To get back to the topic at hand, is physical punishment, when applied appropriately to the context with a full explanation and without excess in suffering, ever appropriate? Pain is something that appeals to the basic instinctive knowledge that all humans, and almost all animals, understand – that this situation is undesirable. The restriction of social or entertainment privileges appeal to a more sophisticated sense of situational awareness and desires – something that older children, adolescents, and adults may understand, but that may not be understood by small to middle children. In this situation, these punishments will be ineffective, the children will not begin to develop the cognitive skills for rational decision making, and the distinctions of basic morality will never develop at this stage in life.

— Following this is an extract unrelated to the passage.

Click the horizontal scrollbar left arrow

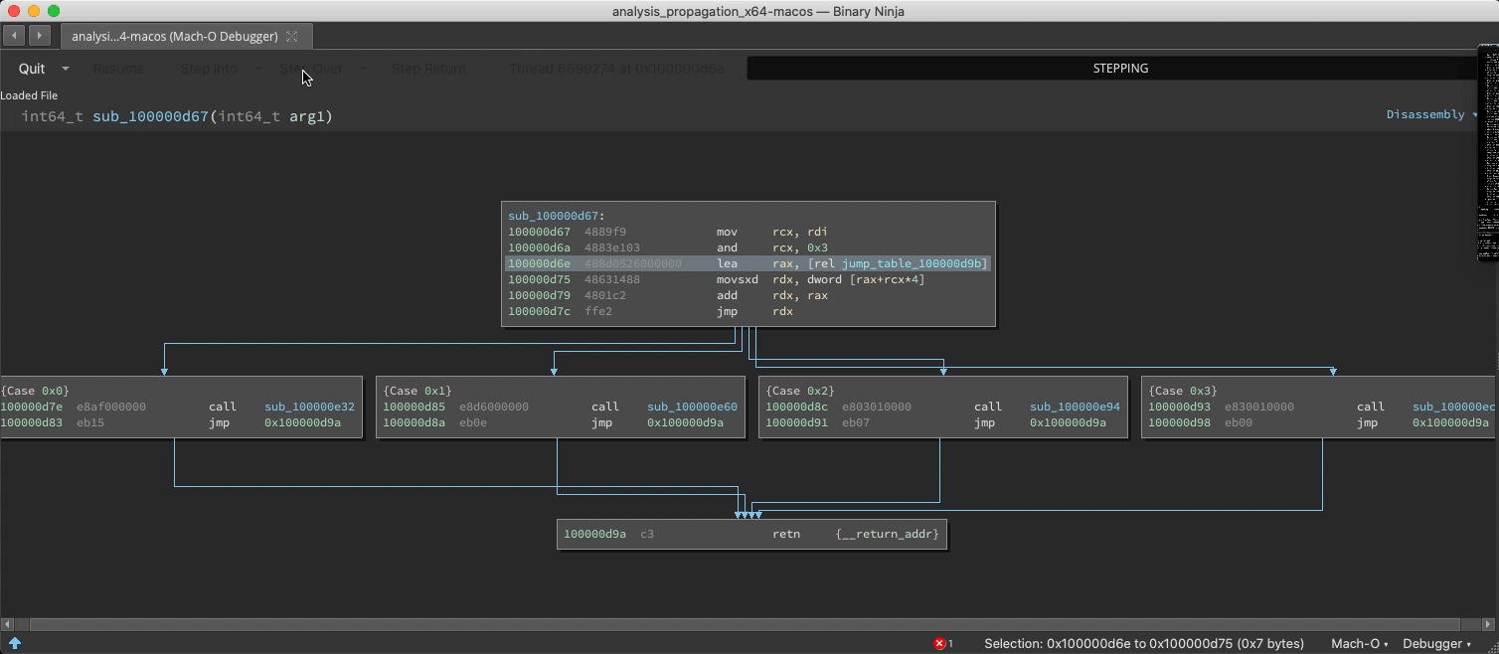8,624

Spanking is rarely particularly painful, but may have enough resonating force to appeal to this basic instinct, and thus providing this lesson to the undeveloped.



Side discussion: the lack of rational development in children is why we consider children “innocent” – they do not clearly understand the nature of their actions. Children are not rational actors, and we do not treat them as such. If an adult punches another adult on the street, we expect both adults to have impulse control and rationally understand that violence is not appropriate – thus, we charge the offending adult with assault. We do not do the same to children because we know that they are not rational actors and cannot fully weigh the value of their actions.

Children may lack certain rights and privileges, but they are equally not given the responsibilities for rational acting and all of the obligations thereof.